I jotted down this morning (January28, 2023), why Googzilla may be facing, like the Zuckbook, a Sony Betamax moment:

  1. The demonstrations of the excellence of the Google smart capabilities are esoteric and mean essentially zero outside of the Ivory Tower worlds of specialists. Yes, I am including the fans of Go and whatever other game DeepMind can win. Fan frenzy is not broad consumer uptake and excitement.
  2. Applications which ordinary Google search users can examine are essentially vaporware. The Dall-E and ChatGPT apps are coming fast and furious. I saw a database of AI apps based on these here-and-now systems, and I had no idea so many clever people were embracing the meh-approach of OpenAI. “Meh,” obviously may not square with what consumers perceive or experience. Remember those baffled professors or the Luddite lawyers who find smart software a bit of a threat.
  3. OpenAI has hit a marketing home run. Forget the Sillycon Alley journalists. Think about the buzz among the artists about their potential customers typing into a search box and getting an okay image. Take a look at Googzilla trying to comprehend the Betamax device.
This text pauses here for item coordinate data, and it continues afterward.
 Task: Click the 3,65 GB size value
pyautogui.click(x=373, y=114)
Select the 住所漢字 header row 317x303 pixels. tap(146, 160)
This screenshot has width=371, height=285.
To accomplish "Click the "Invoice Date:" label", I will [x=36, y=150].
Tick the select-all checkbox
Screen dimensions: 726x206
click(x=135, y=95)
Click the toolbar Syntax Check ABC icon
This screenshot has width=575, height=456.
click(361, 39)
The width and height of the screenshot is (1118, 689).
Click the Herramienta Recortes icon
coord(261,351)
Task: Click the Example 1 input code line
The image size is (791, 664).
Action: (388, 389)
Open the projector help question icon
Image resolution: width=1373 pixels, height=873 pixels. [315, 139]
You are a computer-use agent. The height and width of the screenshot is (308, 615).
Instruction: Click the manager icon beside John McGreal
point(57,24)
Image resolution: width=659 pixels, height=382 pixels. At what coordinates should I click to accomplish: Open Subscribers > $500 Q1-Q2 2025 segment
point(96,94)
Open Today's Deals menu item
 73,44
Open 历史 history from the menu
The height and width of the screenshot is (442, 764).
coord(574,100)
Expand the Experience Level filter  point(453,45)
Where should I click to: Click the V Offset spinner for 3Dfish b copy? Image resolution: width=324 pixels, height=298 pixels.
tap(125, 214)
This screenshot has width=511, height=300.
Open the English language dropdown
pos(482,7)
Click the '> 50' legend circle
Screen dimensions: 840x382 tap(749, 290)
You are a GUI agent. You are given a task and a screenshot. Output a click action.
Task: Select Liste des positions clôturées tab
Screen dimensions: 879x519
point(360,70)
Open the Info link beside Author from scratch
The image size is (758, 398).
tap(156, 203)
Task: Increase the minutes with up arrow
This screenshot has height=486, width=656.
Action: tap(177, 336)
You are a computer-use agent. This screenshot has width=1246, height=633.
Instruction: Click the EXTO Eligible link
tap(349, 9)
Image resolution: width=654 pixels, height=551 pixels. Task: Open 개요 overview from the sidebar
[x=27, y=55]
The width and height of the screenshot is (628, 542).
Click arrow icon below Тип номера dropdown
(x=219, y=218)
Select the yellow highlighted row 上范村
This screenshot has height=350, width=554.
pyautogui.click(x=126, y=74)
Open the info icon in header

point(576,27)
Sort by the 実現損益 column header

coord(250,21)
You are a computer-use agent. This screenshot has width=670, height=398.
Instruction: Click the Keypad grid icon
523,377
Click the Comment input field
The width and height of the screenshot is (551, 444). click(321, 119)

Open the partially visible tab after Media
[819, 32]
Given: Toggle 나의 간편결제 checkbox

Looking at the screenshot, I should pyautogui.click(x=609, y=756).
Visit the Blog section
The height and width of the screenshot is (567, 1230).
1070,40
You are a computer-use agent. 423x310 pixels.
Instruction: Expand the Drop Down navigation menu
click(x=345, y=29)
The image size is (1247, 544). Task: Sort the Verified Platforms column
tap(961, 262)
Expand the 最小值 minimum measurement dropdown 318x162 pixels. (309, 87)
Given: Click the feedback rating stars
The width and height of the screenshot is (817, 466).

Toss in the fact that Google’s ad business is going to have some opportunities to explain why owning the bar, the stuff on the shelves, the real estate, and the payment system is a net gain for humanity. Yeah, that will be a slam dunk, won’t it?

Perhaps more significantly, in the post-Covid crazy world in which those who use computers reside, the ChatGPT and OpenAI have caught a big wave. That wave can swamp some very sophisticated, cutting edge boats in a short time.